While studying, I recently came across the following interesting problem.
Let's say that the (level one) weight $k$ modular forms $M_k(\Gamma(1))$ have dimension $d$. We know by the ring structure of $M_*(\Gamma(1))$ that the map $M_k(\Gamma(1)) \rightarrow \mathbb{C}^d$, sending a form to its first $d$ Fourier coefficients, is an isomorphism. This suggests a natural basis for $M_k(\Gamma(1))$: the pre-images of the standard basis vectors $(e_1, \ldots, e_n)$ for $\mathbb{C}^d$. Let's call this basis $g_1, \ldots, g_d$.

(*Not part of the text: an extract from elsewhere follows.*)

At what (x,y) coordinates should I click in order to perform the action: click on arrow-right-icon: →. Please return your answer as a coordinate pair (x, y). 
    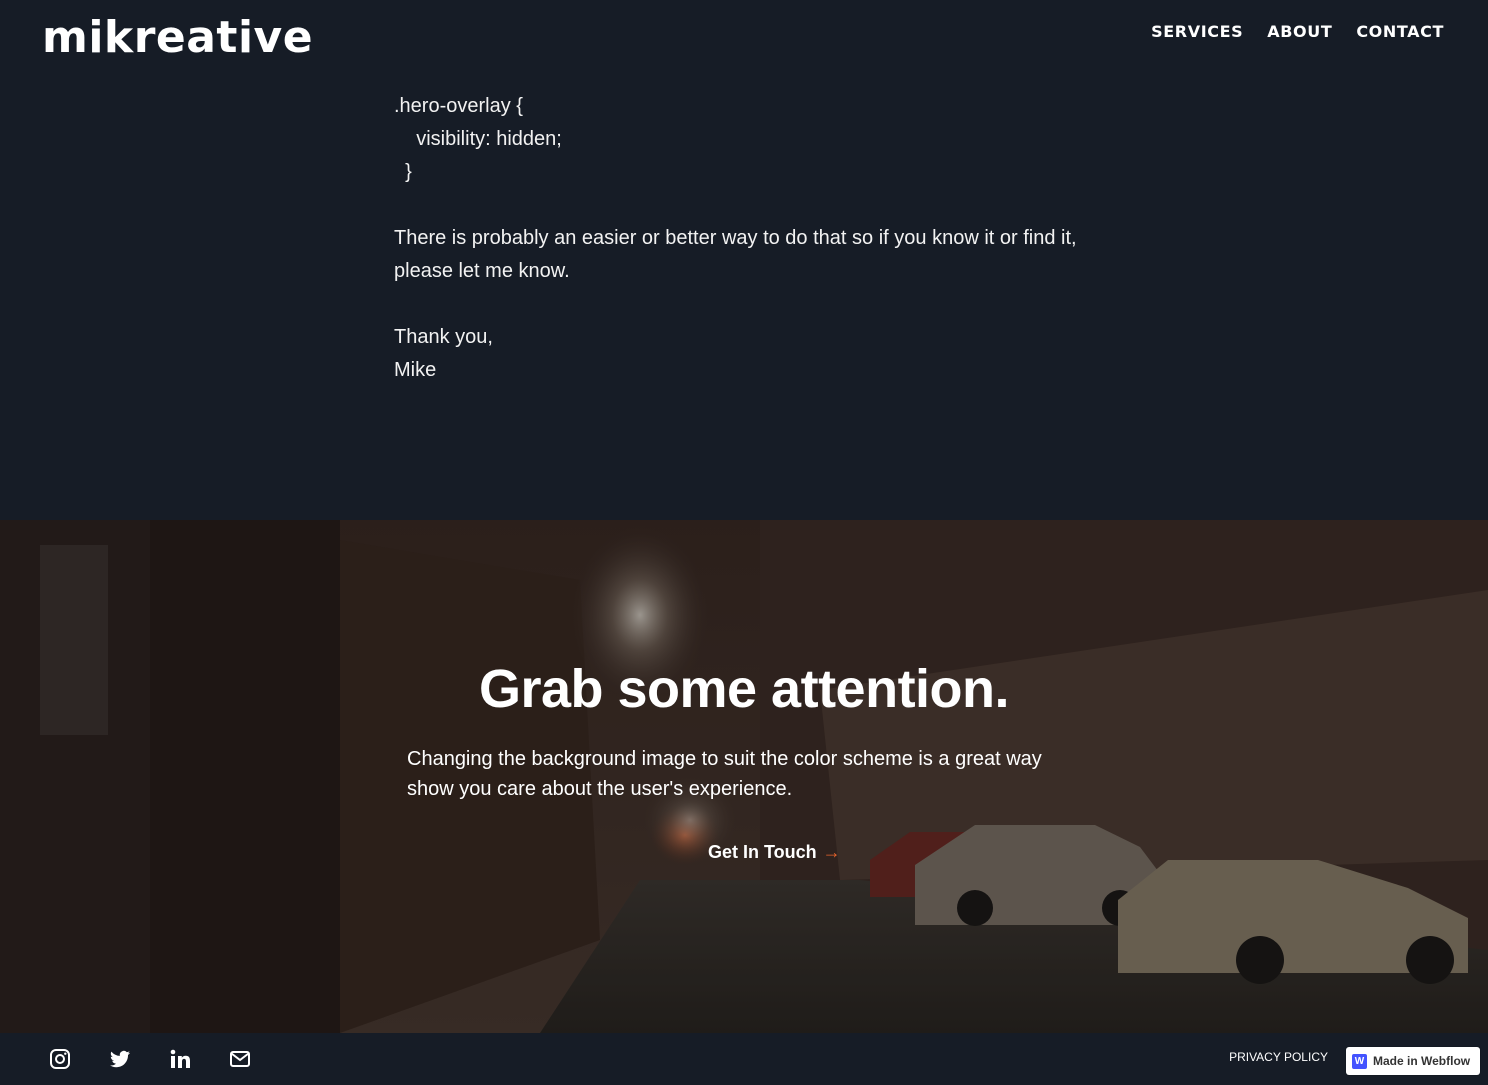
    Looking at the image, I should click on (832, 852).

The claim is that if $T_n$ is the $n$th Hecke operator, then
$$T_n = \sum_{j=1}^{d-1} a_n(g_j) T_j$$
acting on $S_k(\Gamma(1))$.
How can you prove this identity?
I had thought to approach this by using the formula for the Fourier coefficients of the Hecke operators. We know that it suffices to check that both sides agree on the basis vectors $g_k$, which we can check by comparing the first $d$ Fourier coefficients. In principle, we can write down a formula for $b_i(T_n g_k)$ and $\sum_{j=1}^{d-1} a_n(g_j) b_i(T_j(g_k))$, but I tried doing this and it seemed really messy.
EDIT: I originally accepted the answer below, but now I don't know that it's correct - see my comment.

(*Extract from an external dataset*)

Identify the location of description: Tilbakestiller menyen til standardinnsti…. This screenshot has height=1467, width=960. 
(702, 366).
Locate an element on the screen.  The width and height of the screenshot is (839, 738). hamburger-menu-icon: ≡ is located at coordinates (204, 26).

The space of cusp forms $S_k(\Gamma(1))$ admits a basis of normalized ($a_1=1$) eigenforms, so it suffices to prove the identify for normalized eigenforms.

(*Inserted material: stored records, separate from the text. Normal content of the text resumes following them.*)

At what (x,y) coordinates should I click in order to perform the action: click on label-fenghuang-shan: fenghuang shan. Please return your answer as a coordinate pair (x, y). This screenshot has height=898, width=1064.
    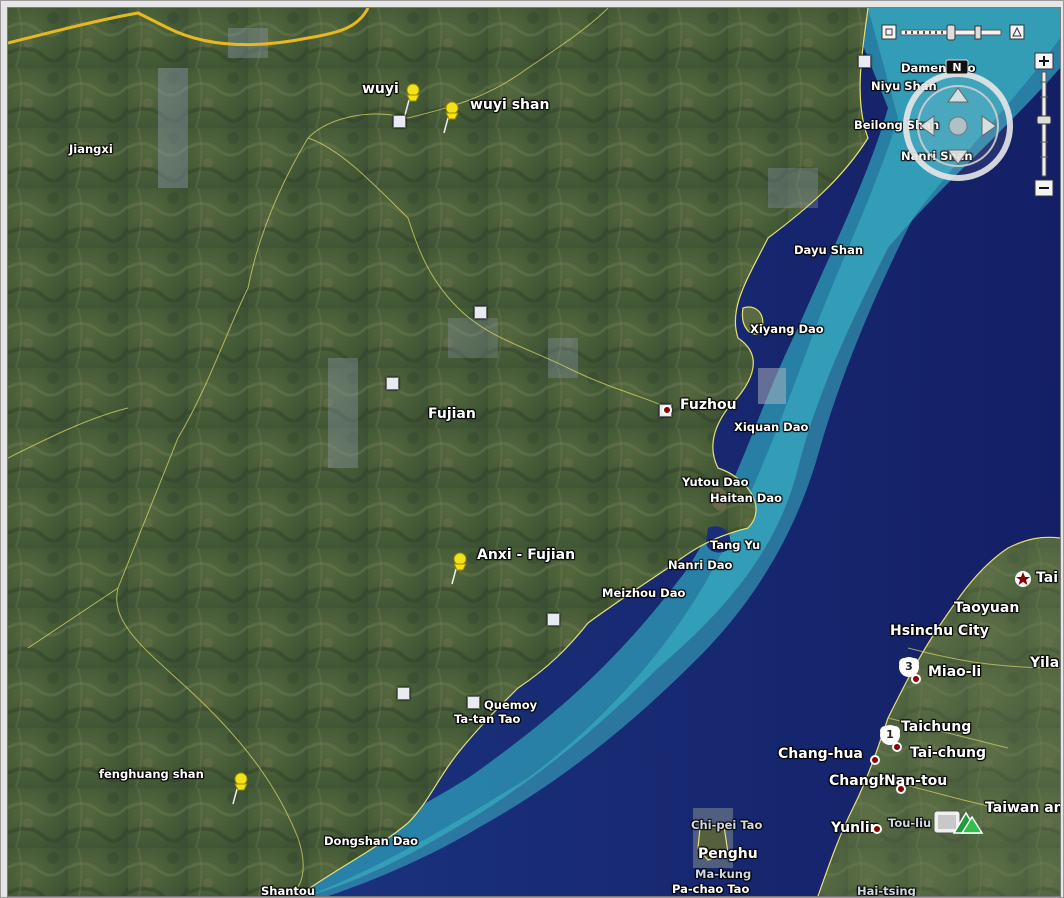
    Looking at the image, I should click on (152, 774).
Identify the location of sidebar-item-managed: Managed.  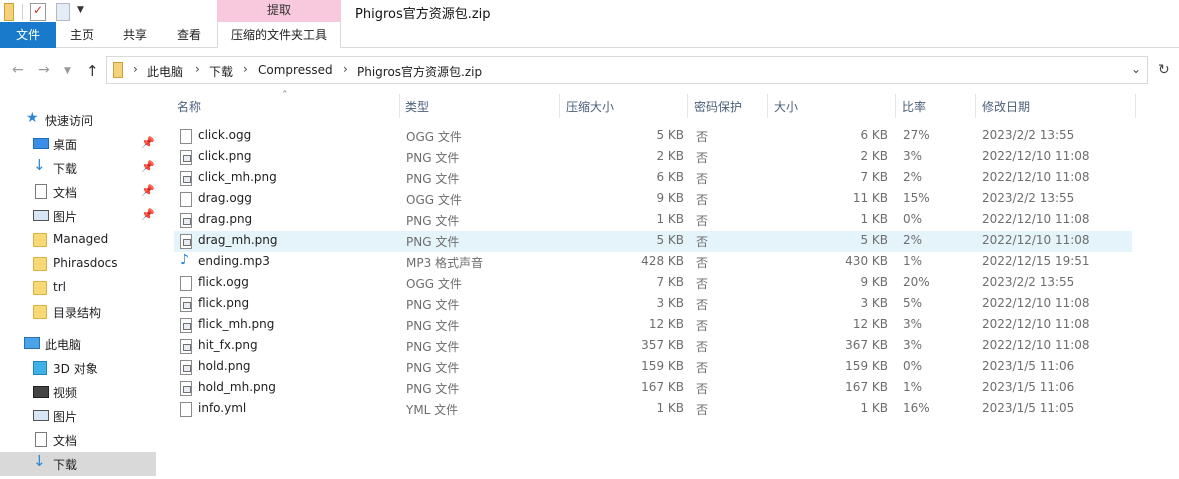
(78, 240).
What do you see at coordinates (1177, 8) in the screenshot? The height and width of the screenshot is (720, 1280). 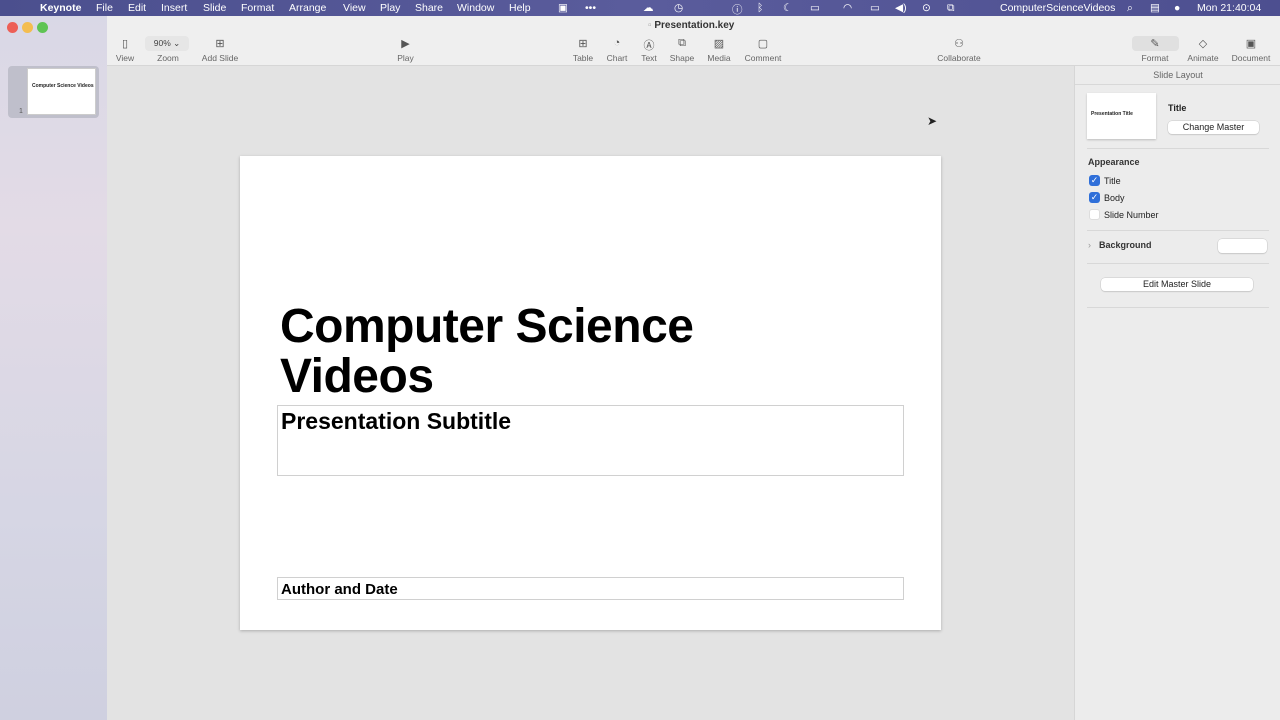 I see `siri-icon: ●` at bounding box center [1177, 8].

Let $f = \alpha_1 g_1 + \cdots \alpha_{d-1} g_{d-1}$ be a normalized eigenform in $S_k(\Gamma(1))$. Then, $$T_n(f) = a_n(f)f = [\alpha_1a_n(g_1) + \cdots + \alpha_{d-1}a_n(g_{d-1})]f,$$ where $a_n(\cdot)$ denotes the $n$th Fourier coefficient of the modular form.
On the other hand, since $a_j(f) = \alpha_j$ for $0 < j < d$, we have $$\sum_{j=1}^{d-1}a_n(g_j)T_j(f) = \sum_{j=1}^{d-1}a_n(g_j)a_j(f)f = \sum_{j=1}^{d-1}a_n(g_j)\alpha_jf.$$